- What to produce -
Output the span of lines from the one that contains "Instruction: Choose the EU 44.5 size option" through the end of the records, inclusive, exactly as written and free of pictures.

:: Records supplied ::

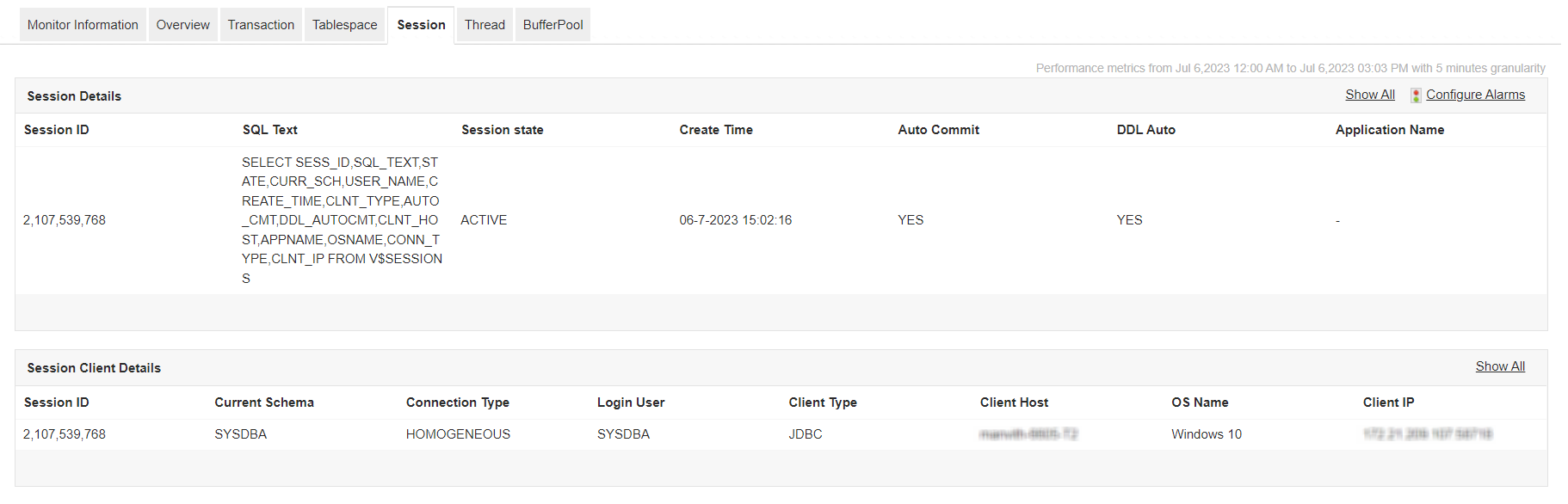
Task: Click the SQL Text column header
Action: click(x=269, y=130)
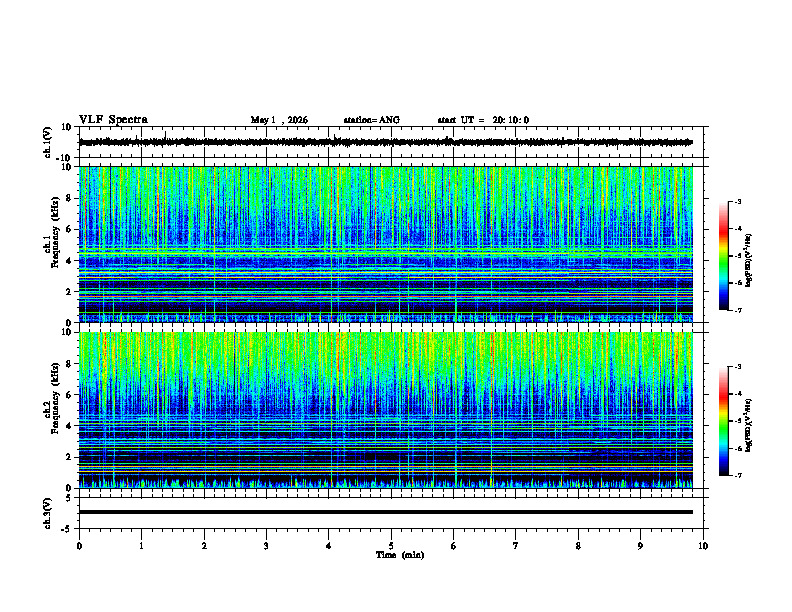The width and height of the screenshot is (792, 612).
Task: Click the upper color scale bar
Action: [x=723, y=256]
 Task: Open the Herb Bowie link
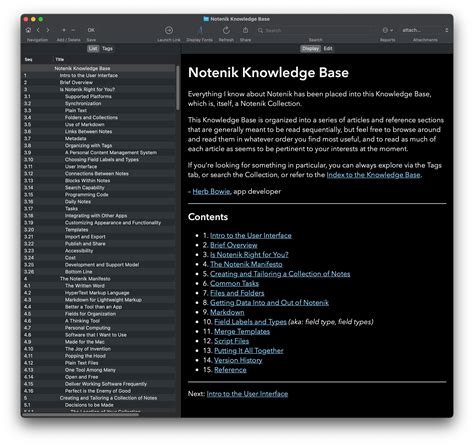click(211, 192)
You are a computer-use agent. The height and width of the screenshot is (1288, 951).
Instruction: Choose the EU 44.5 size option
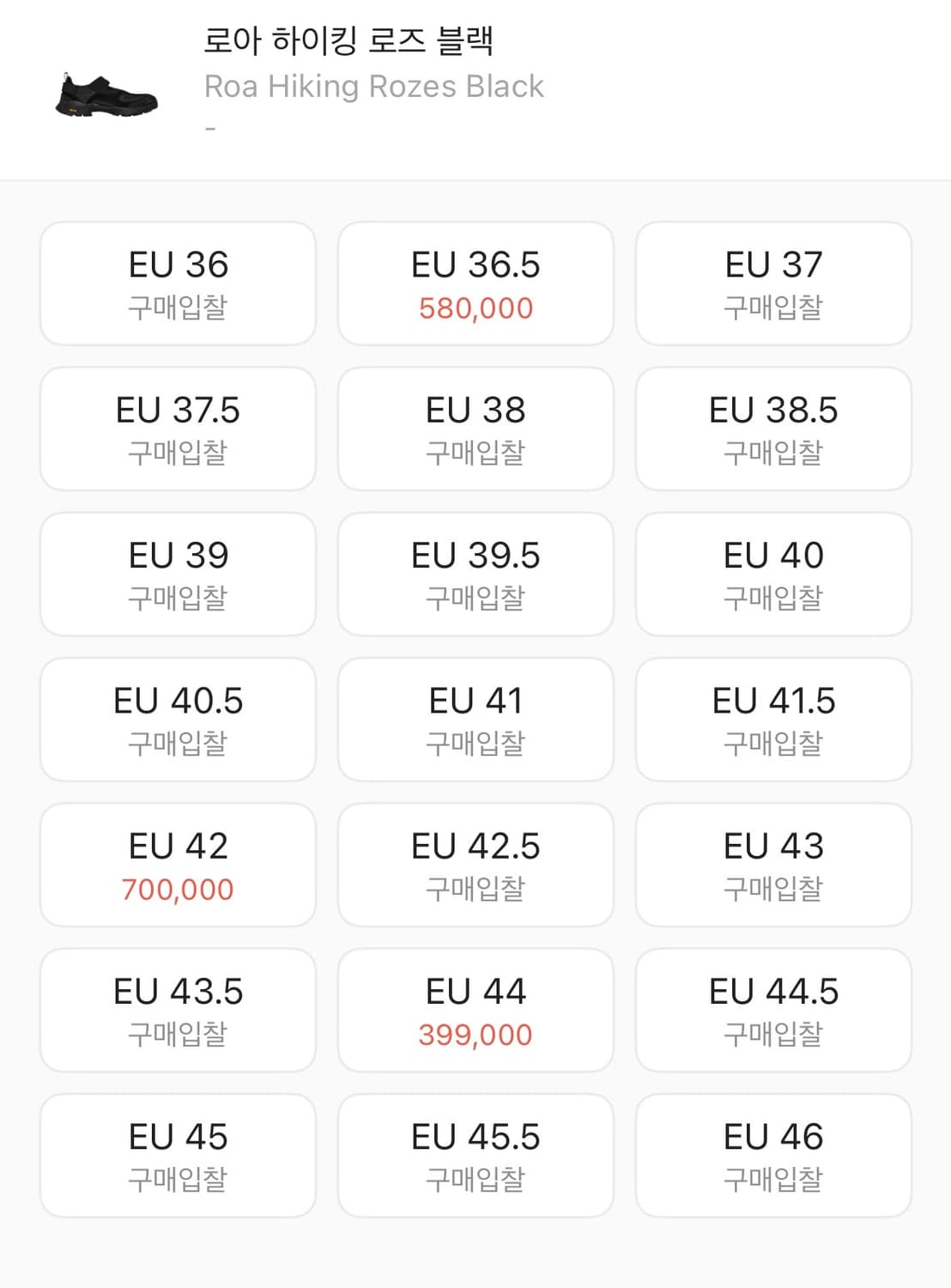773,1010
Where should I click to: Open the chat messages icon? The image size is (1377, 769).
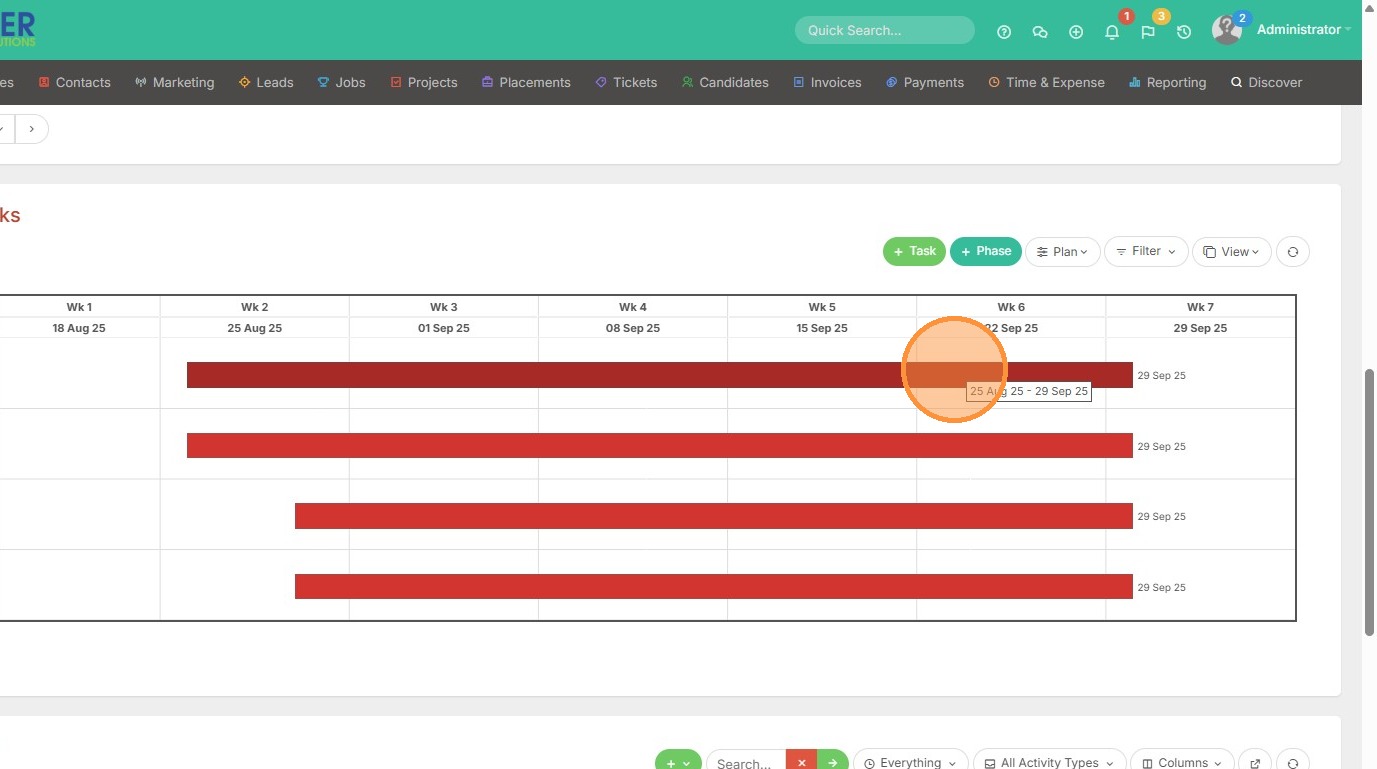tap(1040, 32)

:::

- Response to this exercise -
Instruction: Choose the EU 44.5 size option
773,1010
Where should I click to: Open the chat messages icon? The image size is (1377, 769).
tap(1040, 32)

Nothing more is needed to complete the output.